• _THE TASK_
Filter this data down to the lines that hold "left", and copy them.

------ INPUT DATA

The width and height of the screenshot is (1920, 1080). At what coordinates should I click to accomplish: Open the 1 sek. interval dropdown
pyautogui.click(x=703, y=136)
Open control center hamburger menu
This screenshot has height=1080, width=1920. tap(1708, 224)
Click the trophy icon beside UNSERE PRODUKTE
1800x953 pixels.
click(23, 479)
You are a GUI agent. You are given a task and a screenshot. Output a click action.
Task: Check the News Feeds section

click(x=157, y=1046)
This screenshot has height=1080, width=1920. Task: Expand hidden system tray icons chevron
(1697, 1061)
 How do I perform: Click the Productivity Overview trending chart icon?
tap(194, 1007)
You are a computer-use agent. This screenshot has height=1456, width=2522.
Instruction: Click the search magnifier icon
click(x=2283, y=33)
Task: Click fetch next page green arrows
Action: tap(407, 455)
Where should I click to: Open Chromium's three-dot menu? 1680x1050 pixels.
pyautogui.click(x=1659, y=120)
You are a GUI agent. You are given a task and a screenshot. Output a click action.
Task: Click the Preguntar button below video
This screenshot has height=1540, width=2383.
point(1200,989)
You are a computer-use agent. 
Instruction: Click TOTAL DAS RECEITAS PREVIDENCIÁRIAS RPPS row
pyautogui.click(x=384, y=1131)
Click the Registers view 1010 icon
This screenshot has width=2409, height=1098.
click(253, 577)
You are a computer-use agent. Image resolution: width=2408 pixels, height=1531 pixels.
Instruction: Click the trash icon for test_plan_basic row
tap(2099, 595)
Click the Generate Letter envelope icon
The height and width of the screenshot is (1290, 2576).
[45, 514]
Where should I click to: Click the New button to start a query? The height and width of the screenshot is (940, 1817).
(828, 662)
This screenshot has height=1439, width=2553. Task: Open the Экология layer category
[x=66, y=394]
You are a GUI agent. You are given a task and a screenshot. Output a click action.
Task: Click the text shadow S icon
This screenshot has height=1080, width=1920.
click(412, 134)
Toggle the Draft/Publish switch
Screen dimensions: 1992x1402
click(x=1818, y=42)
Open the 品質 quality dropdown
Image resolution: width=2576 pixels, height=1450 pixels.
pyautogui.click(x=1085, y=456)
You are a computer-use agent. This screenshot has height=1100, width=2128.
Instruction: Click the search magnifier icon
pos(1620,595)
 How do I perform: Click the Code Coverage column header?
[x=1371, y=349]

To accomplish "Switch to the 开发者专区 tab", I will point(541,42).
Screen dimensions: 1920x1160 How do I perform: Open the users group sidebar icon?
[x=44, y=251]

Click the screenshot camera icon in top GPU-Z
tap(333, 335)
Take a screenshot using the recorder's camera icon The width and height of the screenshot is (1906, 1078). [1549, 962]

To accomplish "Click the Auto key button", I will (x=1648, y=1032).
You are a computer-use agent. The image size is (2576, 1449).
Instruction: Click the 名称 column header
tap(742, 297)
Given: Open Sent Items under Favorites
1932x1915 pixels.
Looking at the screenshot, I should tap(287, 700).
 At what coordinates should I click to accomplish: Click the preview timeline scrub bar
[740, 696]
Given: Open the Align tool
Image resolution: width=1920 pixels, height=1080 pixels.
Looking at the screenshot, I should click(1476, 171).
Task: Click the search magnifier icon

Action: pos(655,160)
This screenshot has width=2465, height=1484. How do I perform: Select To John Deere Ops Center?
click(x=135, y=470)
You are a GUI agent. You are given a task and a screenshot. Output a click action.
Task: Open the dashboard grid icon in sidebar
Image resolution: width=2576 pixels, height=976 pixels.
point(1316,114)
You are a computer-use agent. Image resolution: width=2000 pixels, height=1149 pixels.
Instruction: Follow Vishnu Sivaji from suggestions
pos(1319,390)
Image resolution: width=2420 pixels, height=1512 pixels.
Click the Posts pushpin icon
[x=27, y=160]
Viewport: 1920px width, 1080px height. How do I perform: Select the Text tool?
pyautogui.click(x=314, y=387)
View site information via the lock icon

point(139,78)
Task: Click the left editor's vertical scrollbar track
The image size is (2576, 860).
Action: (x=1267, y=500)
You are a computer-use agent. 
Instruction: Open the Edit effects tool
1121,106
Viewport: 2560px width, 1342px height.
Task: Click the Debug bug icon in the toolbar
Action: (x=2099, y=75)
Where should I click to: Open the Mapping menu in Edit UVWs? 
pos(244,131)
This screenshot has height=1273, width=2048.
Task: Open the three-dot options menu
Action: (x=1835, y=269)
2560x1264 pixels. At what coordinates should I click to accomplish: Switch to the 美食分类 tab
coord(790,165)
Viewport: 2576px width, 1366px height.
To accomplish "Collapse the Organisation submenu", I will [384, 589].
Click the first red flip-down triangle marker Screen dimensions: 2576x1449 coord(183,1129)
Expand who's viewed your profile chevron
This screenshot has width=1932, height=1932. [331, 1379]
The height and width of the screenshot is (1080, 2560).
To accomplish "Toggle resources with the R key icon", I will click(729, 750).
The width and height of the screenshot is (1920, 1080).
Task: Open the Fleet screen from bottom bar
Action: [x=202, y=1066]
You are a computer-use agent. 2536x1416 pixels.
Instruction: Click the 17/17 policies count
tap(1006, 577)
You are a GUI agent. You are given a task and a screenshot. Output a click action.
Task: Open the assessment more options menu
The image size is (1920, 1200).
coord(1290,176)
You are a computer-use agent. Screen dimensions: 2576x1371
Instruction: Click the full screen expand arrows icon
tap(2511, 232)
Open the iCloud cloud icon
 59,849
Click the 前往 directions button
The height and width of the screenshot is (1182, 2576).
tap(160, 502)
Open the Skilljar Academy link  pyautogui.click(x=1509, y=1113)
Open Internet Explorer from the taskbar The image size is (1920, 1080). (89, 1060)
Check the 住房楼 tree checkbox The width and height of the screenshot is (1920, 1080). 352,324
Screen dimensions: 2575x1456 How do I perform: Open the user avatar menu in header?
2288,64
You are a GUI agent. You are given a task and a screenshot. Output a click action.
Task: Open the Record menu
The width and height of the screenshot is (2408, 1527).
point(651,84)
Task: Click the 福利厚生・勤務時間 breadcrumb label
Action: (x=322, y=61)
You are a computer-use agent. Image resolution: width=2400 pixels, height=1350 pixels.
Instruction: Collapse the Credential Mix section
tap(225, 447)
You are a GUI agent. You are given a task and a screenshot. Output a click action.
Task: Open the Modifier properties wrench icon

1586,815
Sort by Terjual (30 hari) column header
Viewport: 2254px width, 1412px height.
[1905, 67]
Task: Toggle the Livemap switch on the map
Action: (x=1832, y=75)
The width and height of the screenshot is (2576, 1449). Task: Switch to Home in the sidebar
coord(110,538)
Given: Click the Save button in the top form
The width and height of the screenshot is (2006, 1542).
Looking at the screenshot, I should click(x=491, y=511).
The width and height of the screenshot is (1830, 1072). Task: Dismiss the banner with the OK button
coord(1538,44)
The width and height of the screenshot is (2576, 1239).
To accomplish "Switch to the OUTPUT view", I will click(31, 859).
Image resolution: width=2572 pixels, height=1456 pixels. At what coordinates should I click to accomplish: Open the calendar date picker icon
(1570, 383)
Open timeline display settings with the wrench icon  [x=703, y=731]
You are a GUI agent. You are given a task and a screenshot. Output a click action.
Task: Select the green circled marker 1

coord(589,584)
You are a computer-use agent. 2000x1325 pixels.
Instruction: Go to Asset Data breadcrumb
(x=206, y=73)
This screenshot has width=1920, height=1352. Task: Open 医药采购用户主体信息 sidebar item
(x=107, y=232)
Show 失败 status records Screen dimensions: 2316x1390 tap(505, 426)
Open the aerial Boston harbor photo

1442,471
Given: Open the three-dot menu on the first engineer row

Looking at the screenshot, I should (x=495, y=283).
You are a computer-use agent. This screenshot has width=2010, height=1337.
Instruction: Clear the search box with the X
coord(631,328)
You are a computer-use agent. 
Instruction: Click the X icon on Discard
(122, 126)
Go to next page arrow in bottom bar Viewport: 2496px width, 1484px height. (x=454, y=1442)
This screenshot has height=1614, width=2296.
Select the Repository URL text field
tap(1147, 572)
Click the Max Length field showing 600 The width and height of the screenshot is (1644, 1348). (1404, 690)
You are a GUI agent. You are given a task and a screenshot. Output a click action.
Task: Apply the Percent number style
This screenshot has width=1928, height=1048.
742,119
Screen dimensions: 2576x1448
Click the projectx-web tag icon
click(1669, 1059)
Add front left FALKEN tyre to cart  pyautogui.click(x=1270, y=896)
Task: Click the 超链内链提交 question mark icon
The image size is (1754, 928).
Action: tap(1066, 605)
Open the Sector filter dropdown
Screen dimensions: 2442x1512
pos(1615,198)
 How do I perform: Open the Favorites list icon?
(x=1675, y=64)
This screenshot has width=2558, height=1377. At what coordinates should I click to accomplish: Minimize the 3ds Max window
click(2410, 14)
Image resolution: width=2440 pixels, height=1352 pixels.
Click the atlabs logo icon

------------

• _RESULT_
Task: Click the left editor's vertical scrollbar track
Add front left FALKEN tyre to cart  pyautogui.click(x=1270, y=896)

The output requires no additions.